Health professionals and women are now beginning to ask the appropriate questions about women's health issues. It is no longer considered appropriate to automatically extrapolate data derived from studies of middle-aged men to middle-aged and older women. We realize now that there are sex-based differences and that only properly designed studies will enable us to understand these differences and, as a result, take better care of our patients.

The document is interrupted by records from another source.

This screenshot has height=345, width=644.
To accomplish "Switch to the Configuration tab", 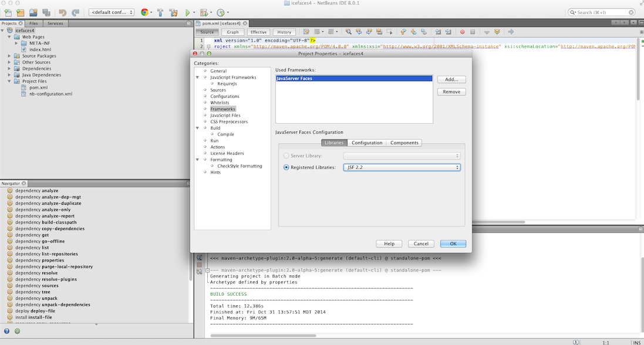I will 367,143.
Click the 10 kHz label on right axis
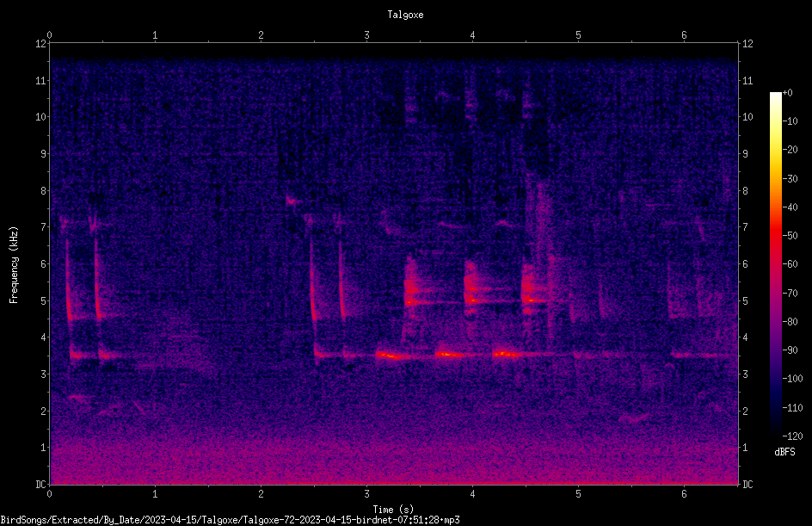The height and width of the screenshot is (526, 812). [747, 117]
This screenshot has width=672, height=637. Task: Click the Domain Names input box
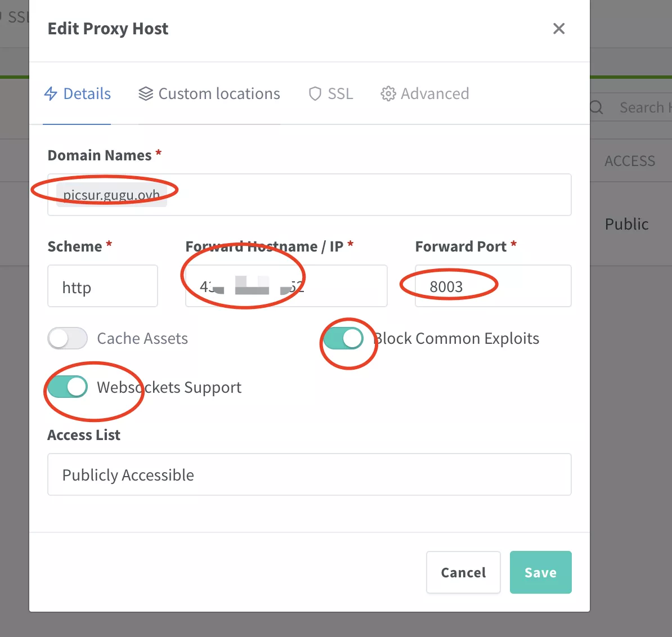366,195
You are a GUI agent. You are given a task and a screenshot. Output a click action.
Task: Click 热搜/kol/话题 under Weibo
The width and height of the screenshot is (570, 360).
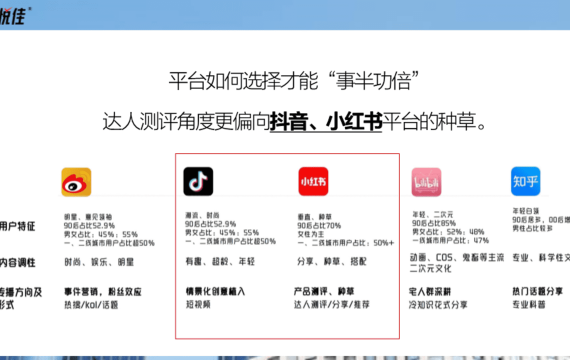click(91, 305)
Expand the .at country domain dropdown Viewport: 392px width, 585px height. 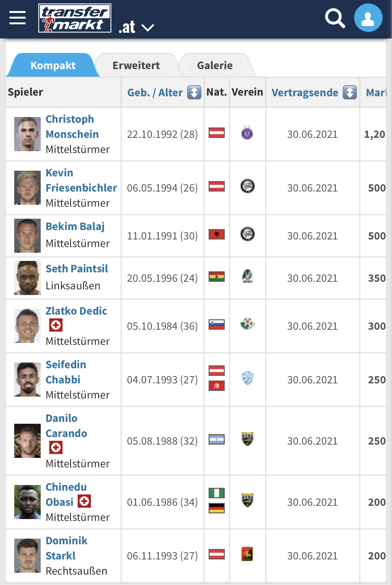[136, 27]
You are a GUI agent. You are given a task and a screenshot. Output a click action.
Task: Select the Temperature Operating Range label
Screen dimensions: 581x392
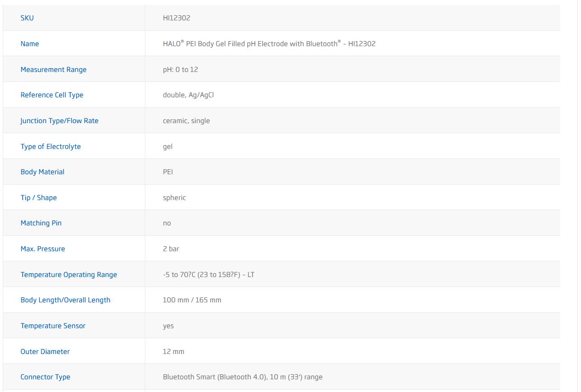[69, 275]
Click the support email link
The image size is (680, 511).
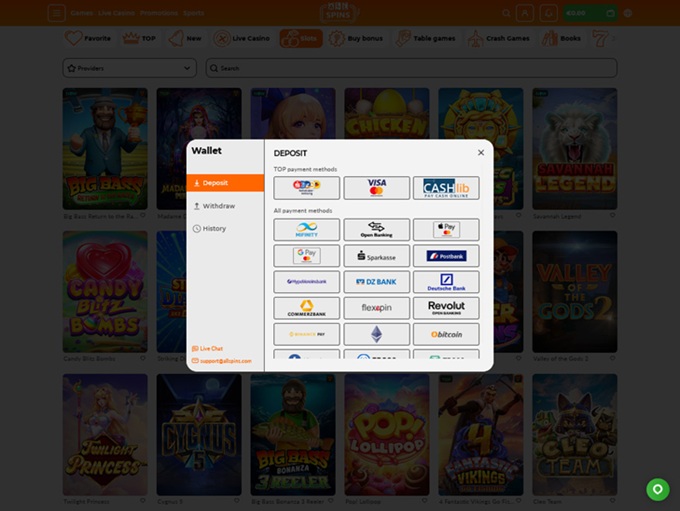[x=223, y=361]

The Society for Women's Health Research has a wonderful motto that I hope more women will take to heart: "Some things only a woman can do." One thing women can do is participate in clinical trials that will derive data applicable to women. More and more women are now enrolling in such trials. The representation of women is not as good as it should be, but certainly it is better than was the case a decade ago. The more women participants we have, the more likely we are to derive relevant information. A drug trial with only a small percentage of women may not have the power to show benefit. If it doesn't show benefit specifically for women, physicians are less likely to use that drug for women. A trial with many more women, and therefore many more events, may be likely to show benefit—as has been the case with recent larger trials, such as the British Heart Protection Study.21

As someone who has been involved in women's health and in specific women's cardiovascular health issues for more than 3 decades, I am pleased to see this trend. It is appropriate and long overdue. Major government agencies are also changing their regulations and practices. The FDA now mandates involvement of women in drug studies and the reporting of sex-related differences. Similar requirements are operative for all government-funded research, and the General Accounting Office has been instructed to ensure that these requirements are properly implemented.

Last year, a landmark report from the Institute of Medicine affirmed that a person's sex matters, and that we must examine sex-based differences in biomedical and clinical research "from the womb to the tomb."22 In other words, there currently is general acceptance of the need to study women to learn how best to treat the health problems of women.